The U.S. Forest Service contracts with local loggers to clear-cut 40-acre sections, which are then re-seeded. The logging is done totally by machine because the trees are rarely over several feet in diameter. The logs are brought by truck to the wood yard in Blue Ridge where the GNRR has a siding. Hydraulic cranes lift the logs from the trucks and on to the log cars. The wood yard can easily fill five or six cars a week.

On Mondays, after the Blue Ridge Scenic Railway has closed for the week, we use its locomotives to pull the loads out of the wood yard and take them south to Whitestone, Georgia. Another train crew will work north from Tate, Georgia to pick up the log cars and take them to Tate. The logs eventually end up in Marietta where they are turned over to the CSX Railroad.

We take empty log cars left in the siding by the Tate crew back to Blue Ridge and deliver them to the wood yard. The round trip takes about seven hours. The speed limit is ten miles an hour except for a 5-mph limit across the Turniptown Creek trestle and a sharp curve a little further south where a log train derailed back in April. The other operational challenges are Cherry Log Hill and Kudzu Hill.
Wet rails, kudzu leaves, and the steep grades often force us to back down these two hills (or slide in some cases) and try to get a running start. The locomotive will be screaming as we start up the hill, but we’ll be lucky if we’re going 2 miles an hour when we crest the grade.

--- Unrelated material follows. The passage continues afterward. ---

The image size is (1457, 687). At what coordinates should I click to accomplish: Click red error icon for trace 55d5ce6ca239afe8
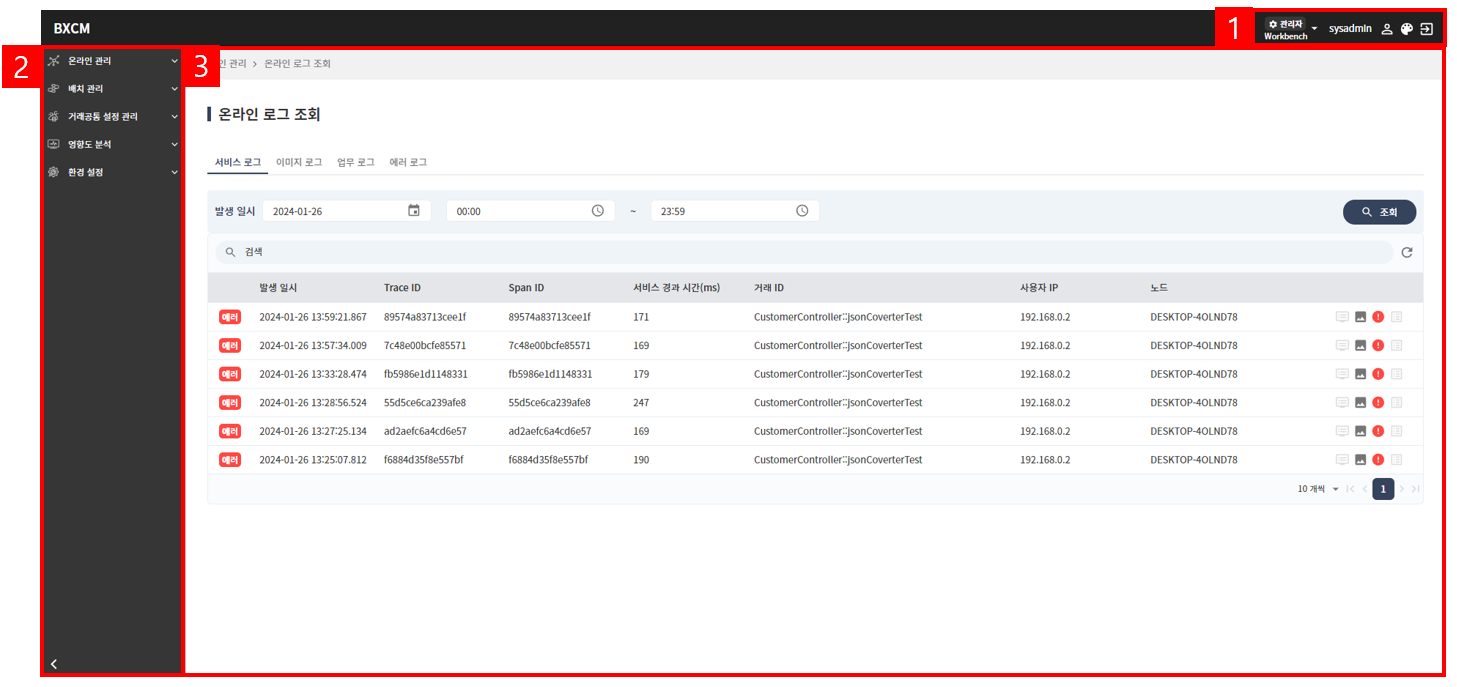tap(1378, 403)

And then it’s a quick brake application to get the train under control on the downgrade. The roar of the diesel engine is quickly replaced by the hiss of air as the brakes apply. You watch the speedometer, waiting for the brakes to take hold.

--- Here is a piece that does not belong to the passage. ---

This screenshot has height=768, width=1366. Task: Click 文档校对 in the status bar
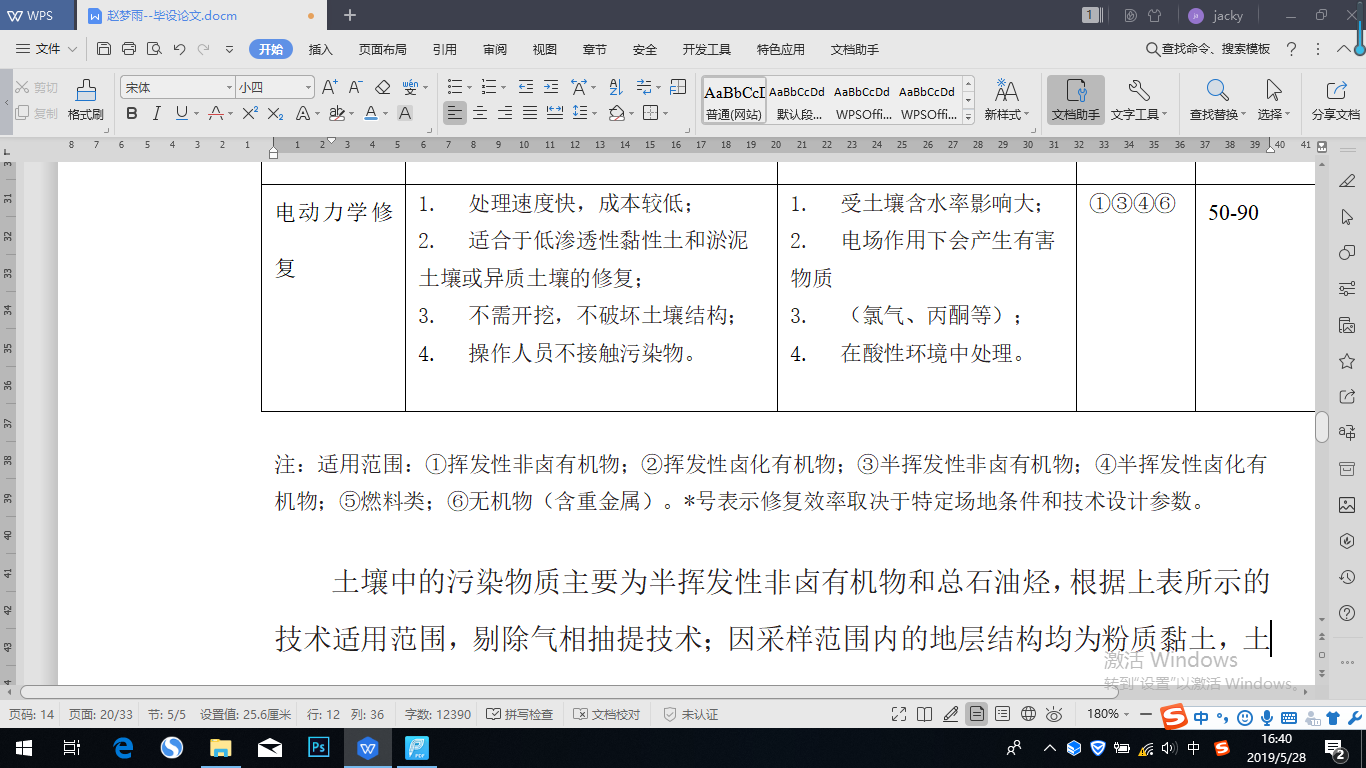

Our route takes us through Ellijay, the only population center along the route. Ellijay is named for a Cherokee chief and is the point where the Ellijay and Cartecay rivers join to form the Coosawattee. We follow the Coosawattee southwest for a short distance, then turn south and begin the long climb up to Ella Gap. Ella Gap skirts Talona Mountain and brings us down to Talona Creek where we follow the Talona Valley to Whitestone, site of a huge marble quarry. We drop off one natural resource, trees, at a place where they mine another natural resource, marble. The marble mine is an open-pit operation now, but at one time the mine went under the mountain following the marble seam. We park the engine next to an entrance to the mine and enjoy the cool 65-degree rush of air that constantly flows out of the mine.
After shoving our loads into the south end of the siding at Whitestone, we pull four empty cars out of the north end and retrace our route back to Blue Ridge, passing by the tree that blocked the tracks on our southbound leg. When your railroad runs through the woods, it is prudent to carry a chainsaw in the locomotive.

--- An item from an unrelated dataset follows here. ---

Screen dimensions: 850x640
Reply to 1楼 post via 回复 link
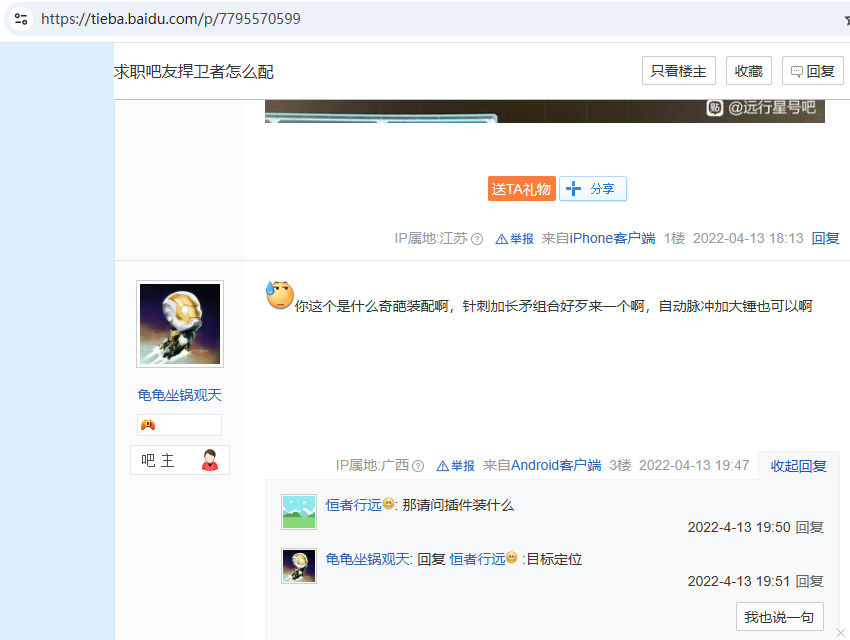tap(825, 239)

On the return trip I finally got to enjoy the peanut butter and jelly sandwich the engineer’s wife packed for me. Riding through the woods, with sunshine filtering through the trees, listening to the sound of steel wheels on steel rails, munching on that PBJ sandwich, and swapping stories with the engineer made for a perfect day.
I had to take vacation from my regular job to work the log train; it was a tough decision – spend the day sitting at my computer writing reports or spend the day working with Carl the engineer on a train in the North Georgia Mountains. It was a no-brainer.